Lee rose through the ranks at Anfield after joining on an apprenticeship in 1976, making his first team debut in April 1978 against Leicester City and scoring a goal. A year earlier he had been put in the squad for a huge European Cup semi-final and although he didn't play, manager Bob Paisley said he would have had no qualms about using him if required.

Lee became a regular from 1980 onwards and established a reputation as a sharp-passing and strong-running midfield player who could also hit a decent shot.



In the 1981 League Cup final, Lee was at the centre of a controversial incident which left opponents West Ham United feeling slightly cheated. Lee had ventured forwards in an attack and ended up flat out on the turf following a challenge. The West Ham defence pushed out of their area to leave Lee in an obvious offside position but when Liverpool full back Alan Kennedy scored with a follow-up shot, the goal stood. The rules about "interfering with play" were still vague back then, and there is no doubt that a similar goal now would also be allowed to stand without complaint. West Ham did equalise but Liverpool won the replay with Lee in the side.
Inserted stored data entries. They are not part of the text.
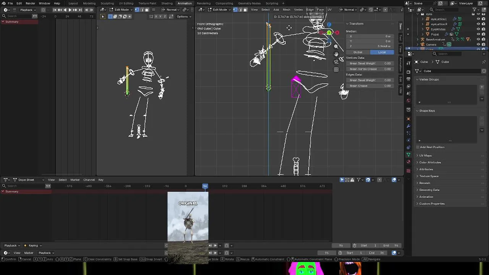Switch to vertex select mode icon
Image resolution: width=489 pixels, height=275 pixels.
click(235, 10)
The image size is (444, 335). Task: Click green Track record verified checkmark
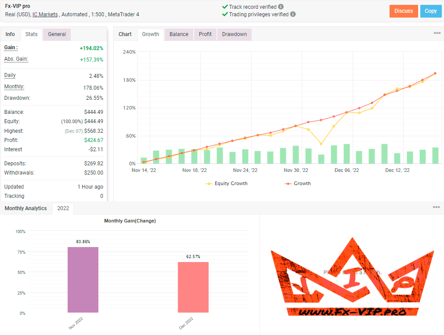pos(225,7)
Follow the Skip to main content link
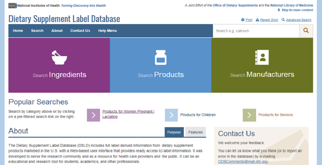 coord(297,10)
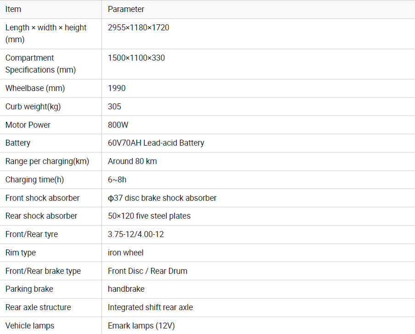
Task: Select the 800W motor power value
Action: point(118,125)
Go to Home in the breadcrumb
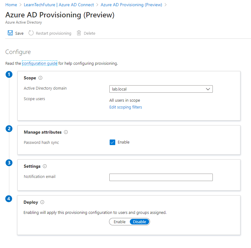251x248 pixels. (x=11, y=5)
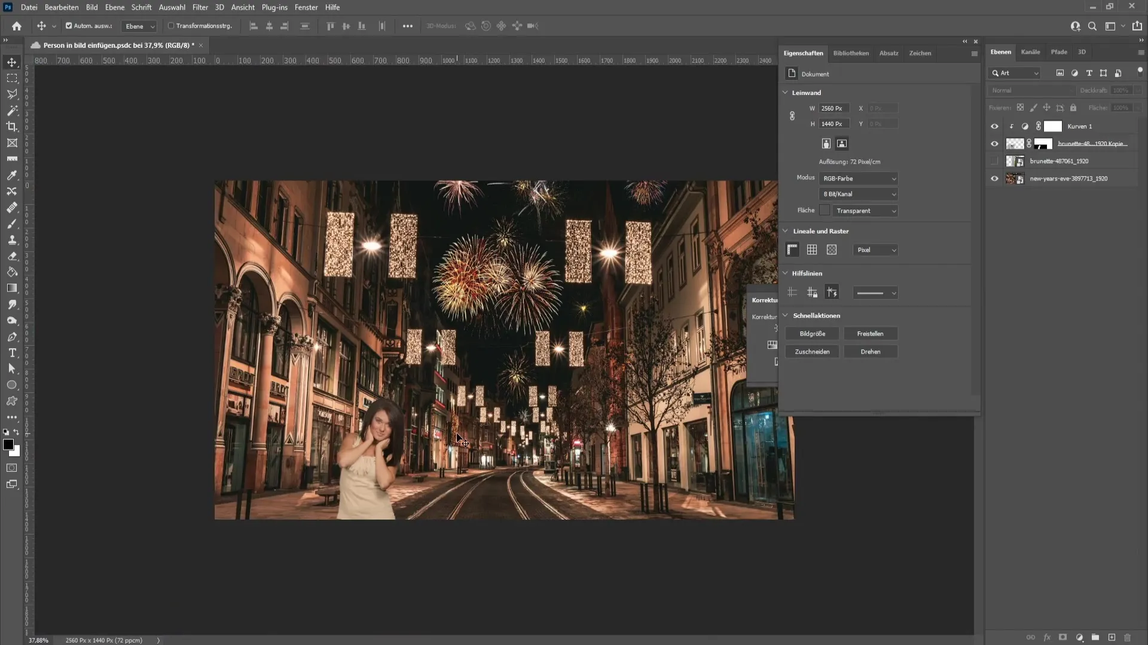Open the Fenster menu
The width and height of the screenshot is (1148, 645).
[306, 7]
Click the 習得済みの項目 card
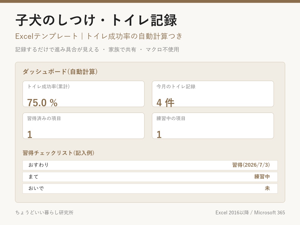Screen dimensions: 300x225 83,126
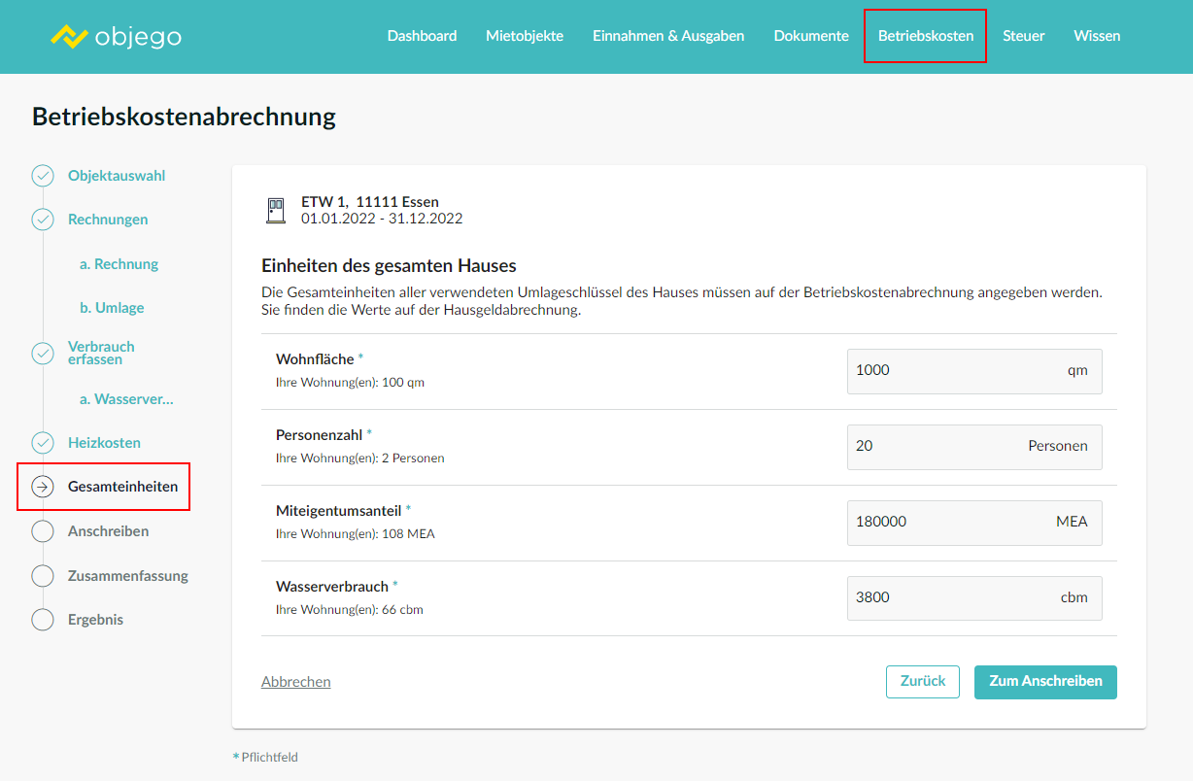Click the Rechnungen checkmark step icon
Screen dimensions: 1193x781
pyautogui.click(x=43, y=220)
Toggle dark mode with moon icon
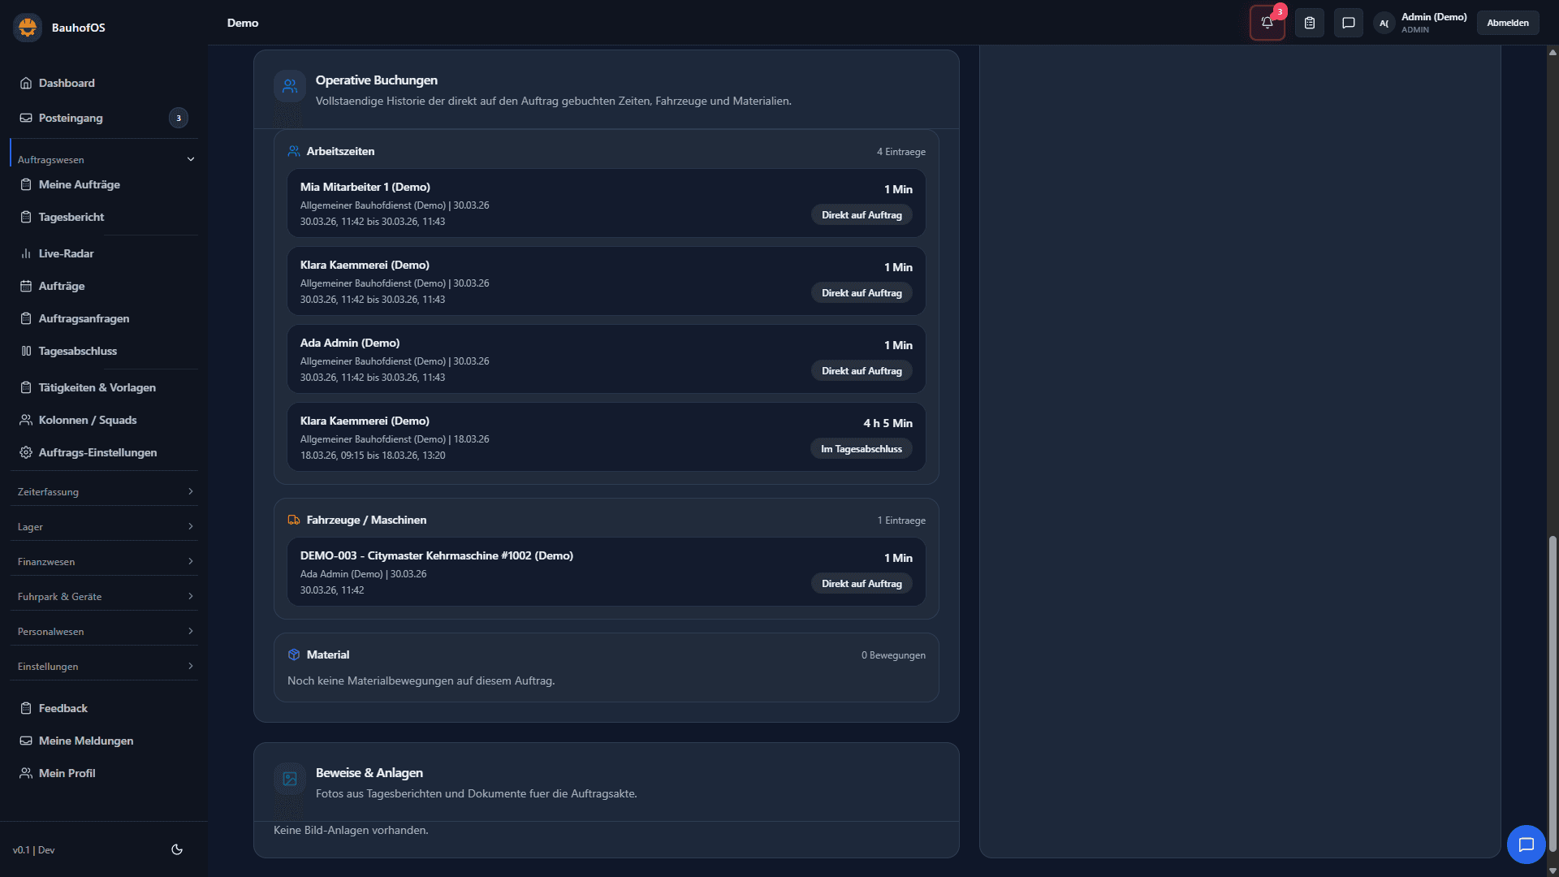The image size is (1559, 877). point(177,849)
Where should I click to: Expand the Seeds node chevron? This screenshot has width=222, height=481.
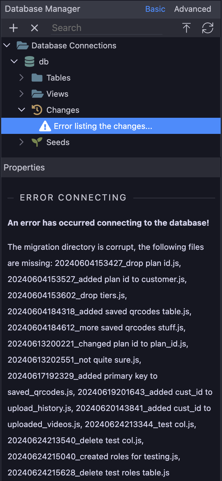click(21, 142)
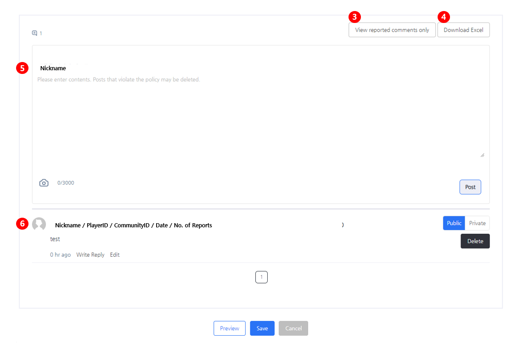Click the commenter's gray avatar icon
The height and width of the screenshot is (344, 523).
tap(39, 224)
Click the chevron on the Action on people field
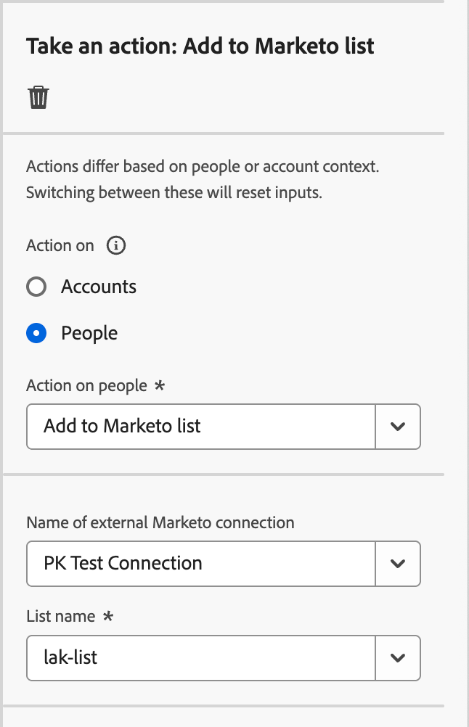This screenshot has width=469, height=727. 398,427
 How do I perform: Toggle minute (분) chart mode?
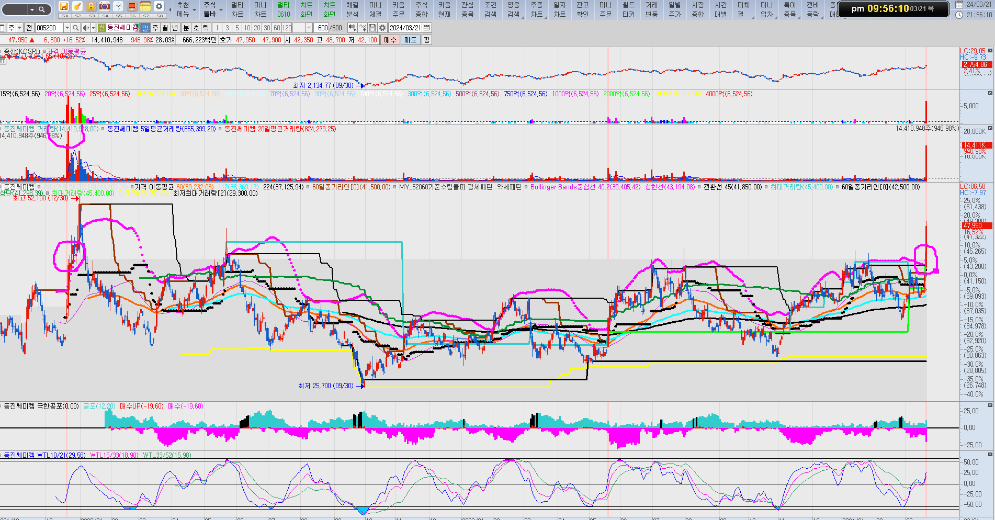pos(186,28)
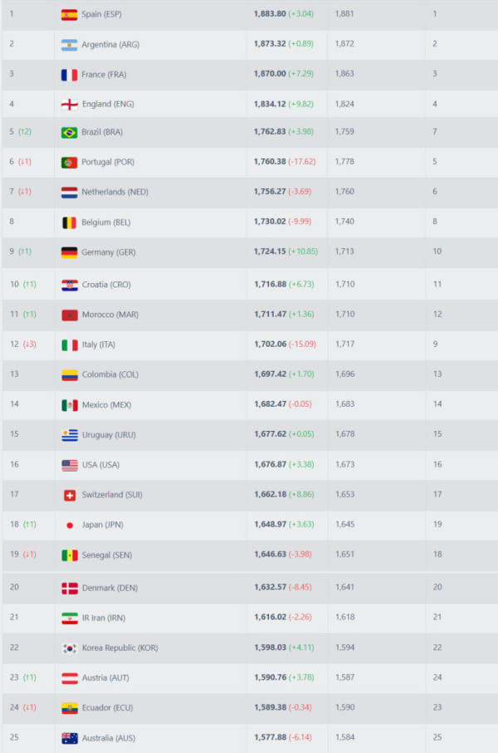Open the France (FRA) team link
498x753 pixels.
click(x=105, y=74)
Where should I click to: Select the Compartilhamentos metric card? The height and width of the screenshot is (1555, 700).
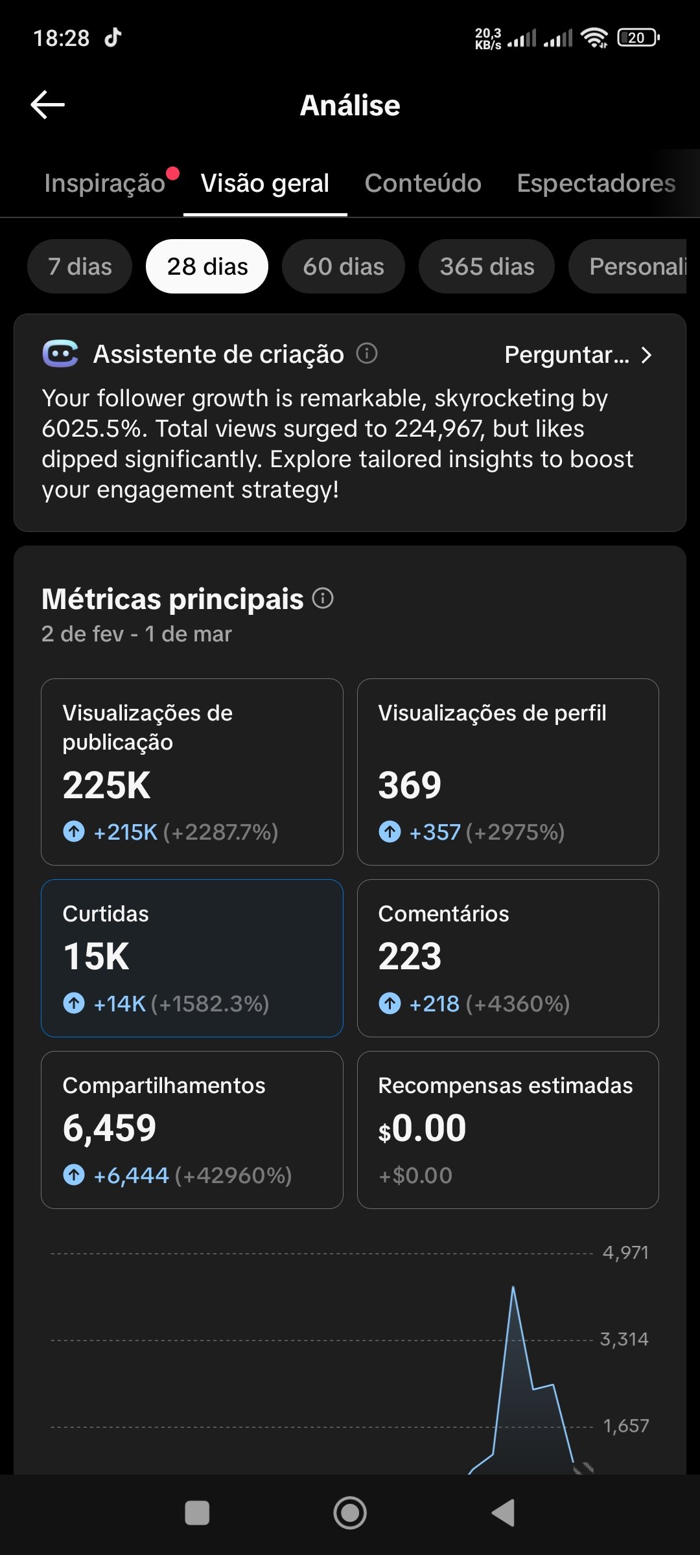coord(192,1129)
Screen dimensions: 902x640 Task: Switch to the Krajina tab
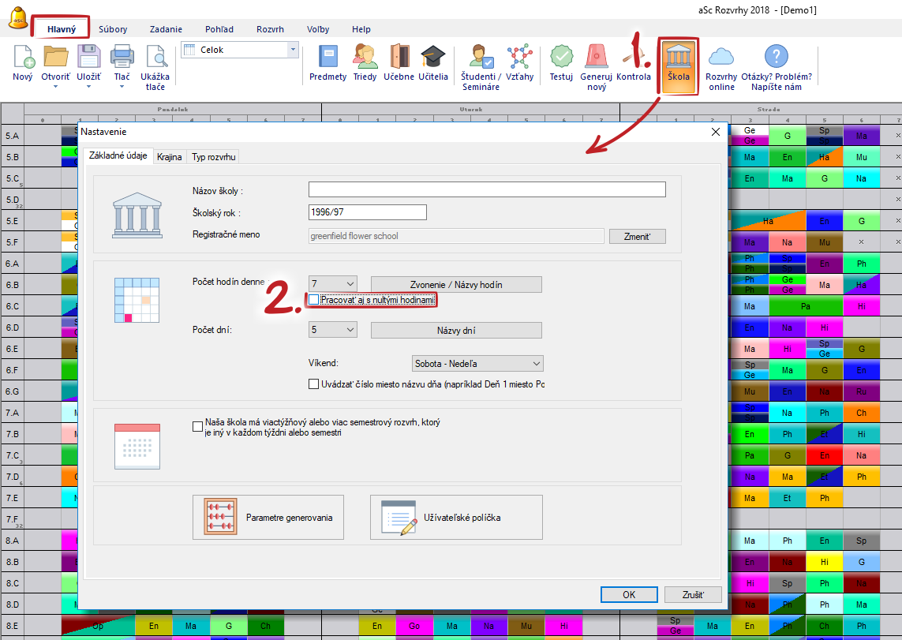169,157
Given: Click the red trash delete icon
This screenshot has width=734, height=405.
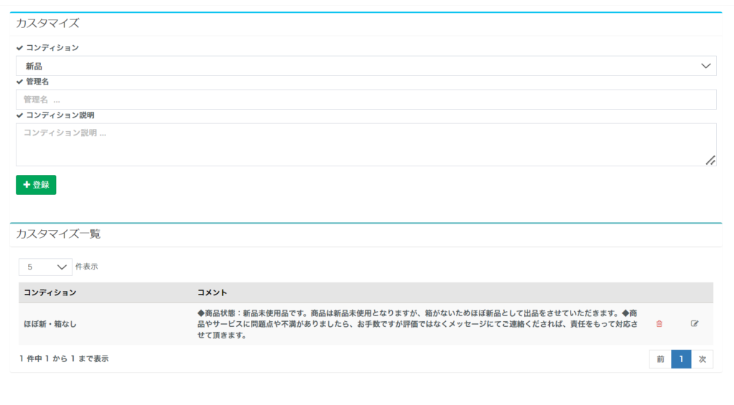Looking at the screenshot, I should point(659,324).
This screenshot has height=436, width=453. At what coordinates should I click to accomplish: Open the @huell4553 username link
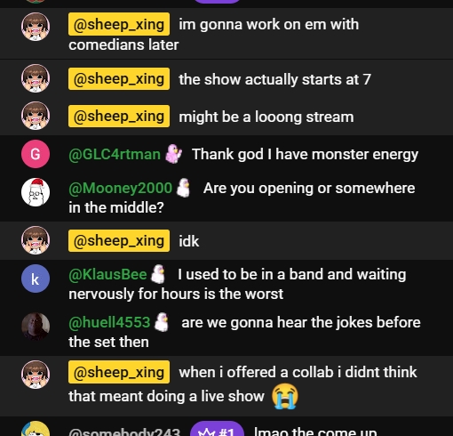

In that year's European Cup semi-final against Bayern Munich, Lee was unusually asked to do a man-marking job on Paul Breitner, the strong and skilful West German player. It was the first instance Liverpool players recall of worrying at all about an opponent, normally preferring to let the opposition do the worrying, but Lee did the marking job to perfection and Liverpool went through to the final against Real Madrid, which they won with Lee again in the side.

Lee got this first League title medal in 1982 and also helped Liverpool retain the League Cup; the same applied in 1983 and 1984, the latter of which was also the year of their fourth and final European Cup triumph - Lee played in every game en route to the final and scored a clinching goal in the semi-final.

Lee won the first of 14 England caps during this period, again scoring on his debut in a victory over Greece.

Injuries took their toll in 1985 and Lee struggled to regain his previous form. With Jan Mølby in the side, there was no longer a place for Lee at Liverpool and he moved on. Spells at QPR, CA Osasuna, Southampton and Bolton Wanderers followed before he retired from playing.

His former Liverpool captain, Graeme Souness, invited Lee to join his coaching staff in 1993 and he did so with relish and respect to the extent that both Roy Evans and Gerard Houllier kept him on the payroll after Souness left, gaining promotion from reserve team coach to first team coach under Houllier.

Lee became a part-time coach under Sven-Göran Eriksson with England in 2001, eventually leaving Liverpool to go full-time with the national set-up in 2004.

This was to be a role that he would remain in for a year, but in June 2005 he made a return to former club Bolton as the assistant-manager to Sam Allardyce following the departure of Phil Brown to Derby County. He will continue his coaching commitments with the England team on a part-time basis.

He's fat, he's round, you bounce him on the ground......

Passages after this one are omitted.